== Action item ==
Write out only the lines running from the one that contains "The image size is (1059, 540)." to the end of the material, both ends included.

*** Block opens ***

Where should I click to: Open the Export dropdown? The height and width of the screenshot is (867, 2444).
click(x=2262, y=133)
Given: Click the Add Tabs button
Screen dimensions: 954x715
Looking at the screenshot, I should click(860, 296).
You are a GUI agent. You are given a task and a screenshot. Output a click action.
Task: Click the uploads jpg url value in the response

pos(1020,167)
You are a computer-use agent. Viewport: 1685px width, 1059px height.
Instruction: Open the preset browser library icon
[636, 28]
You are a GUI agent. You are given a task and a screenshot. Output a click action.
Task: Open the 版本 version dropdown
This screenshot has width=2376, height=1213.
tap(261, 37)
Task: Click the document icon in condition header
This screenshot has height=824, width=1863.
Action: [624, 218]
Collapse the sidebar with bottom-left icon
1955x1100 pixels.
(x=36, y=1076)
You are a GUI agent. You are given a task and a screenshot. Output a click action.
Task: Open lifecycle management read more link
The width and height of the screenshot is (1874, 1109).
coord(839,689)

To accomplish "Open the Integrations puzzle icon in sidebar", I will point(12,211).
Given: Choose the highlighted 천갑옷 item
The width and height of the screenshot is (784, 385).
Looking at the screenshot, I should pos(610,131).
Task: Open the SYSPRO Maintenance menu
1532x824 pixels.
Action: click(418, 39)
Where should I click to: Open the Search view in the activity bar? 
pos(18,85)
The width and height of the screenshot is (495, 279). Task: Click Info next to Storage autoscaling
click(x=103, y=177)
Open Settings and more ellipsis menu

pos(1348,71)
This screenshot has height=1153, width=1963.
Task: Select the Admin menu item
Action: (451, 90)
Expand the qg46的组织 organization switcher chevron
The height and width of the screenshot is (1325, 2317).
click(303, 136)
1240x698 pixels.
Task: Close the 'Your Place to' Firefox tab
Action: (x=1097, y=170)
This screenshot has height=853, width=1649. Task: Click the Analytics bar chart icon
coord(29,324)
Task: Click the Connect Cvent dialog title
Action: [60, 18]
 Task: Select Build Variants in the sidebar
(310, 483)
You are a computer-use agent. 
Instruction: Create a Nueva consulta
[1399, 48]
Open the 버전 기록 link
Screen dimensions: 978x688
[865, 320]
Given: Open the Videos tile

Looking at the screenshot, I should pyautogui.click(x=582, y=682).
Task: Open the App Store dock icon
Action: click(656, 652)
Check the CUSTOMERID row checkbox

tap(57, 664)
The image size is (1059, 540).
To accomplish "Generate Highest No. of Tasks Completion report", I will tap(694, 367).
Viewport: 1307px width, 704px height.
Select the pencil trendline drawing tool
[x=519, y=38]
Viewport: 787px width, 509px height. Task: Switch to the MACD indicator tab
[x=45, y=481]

*** Block closes ***

== Your response ==
The image size is (1059, 540).
To accomplish "Generate Highest No. of Tasks Completion report", I will tap(694, 367).
Viewport: 1307px width, 704px height.
Select the pencil trendline drawing tool
[x=519, y=38]
Viewport: 787px width, 509px height. Task: Switch to the MACD indicator tab
[x=45, y=481]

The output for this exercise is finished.